> Source passage:
The Latin Persona originally meant mask, the etymology of which derives from the ancestor’s mask of wax that would hang in the atrium of patrician families homes in Rome, thus marking an individual's belonging to a gens – a word that implies equally heredity and continuity of persons - and also coming to represent an individual's public 'personality' or political standing as a free man in general. The struggle for recognition is thus ultimately the struggle for a mask, a public face, behind which we mistakenly assume is the "real" or at least private person. In truth this distinction is constitutive of personhood per se, without which we are just an accumulation of facts.

> Data:

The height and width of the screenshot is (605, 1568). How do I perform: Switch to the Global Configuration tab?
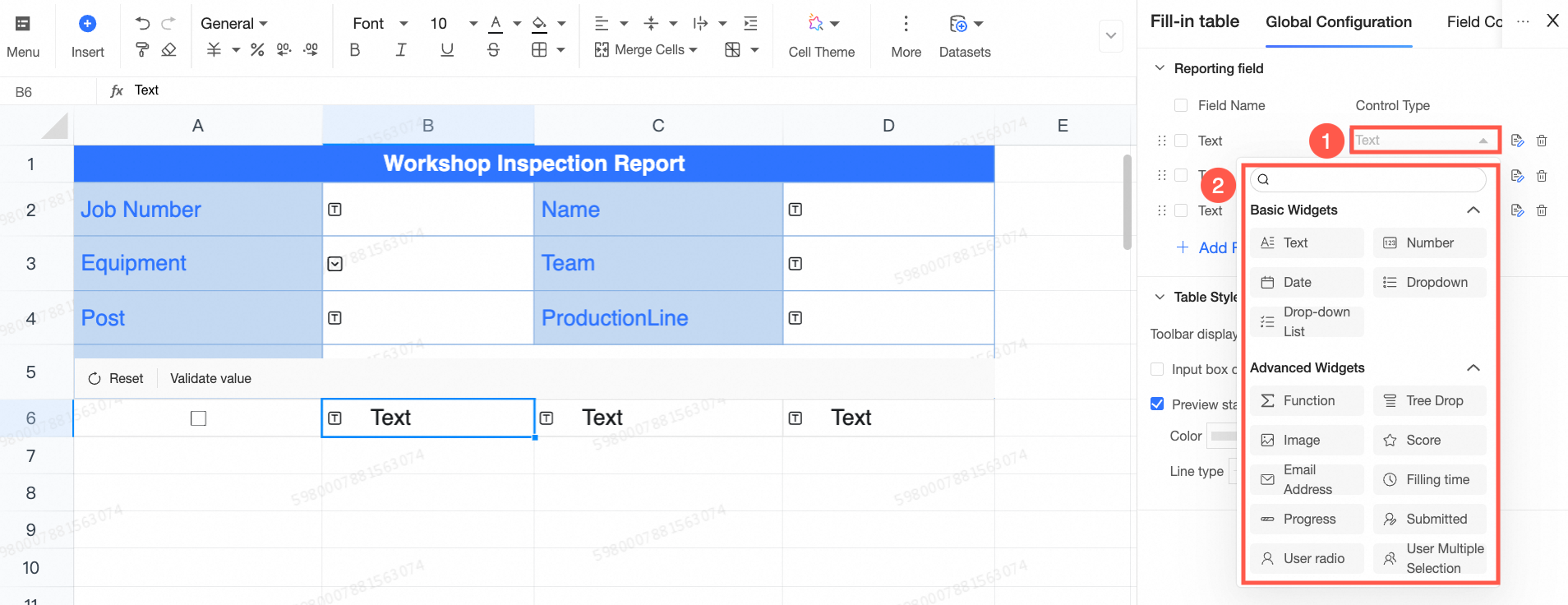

> Task to complete: Repeat word for word the part of the passage on the Latin word persona starting at "The Latin Persona" and ending at "accumulation of facts.".

> Solution to this problem:
The Latin Persona originally meant mask, the etymology of which derives from the ancestor’s mask of wax that would hang in the atrium of patrician families homes in Rome, thus marking an individual's belonging to a gens – a word that implies equally heredity and continuity of persons - and also coming to represent an individual's public 'personality' or political standing as a free man in general. The struggle for recognition is thus ultimately the struggle for a mask, a public face, behind which we mistakenly assume is the "real" or at least private person. In truth this distinction is constitutive of personhood per se, without which we are just an accumulation of facts.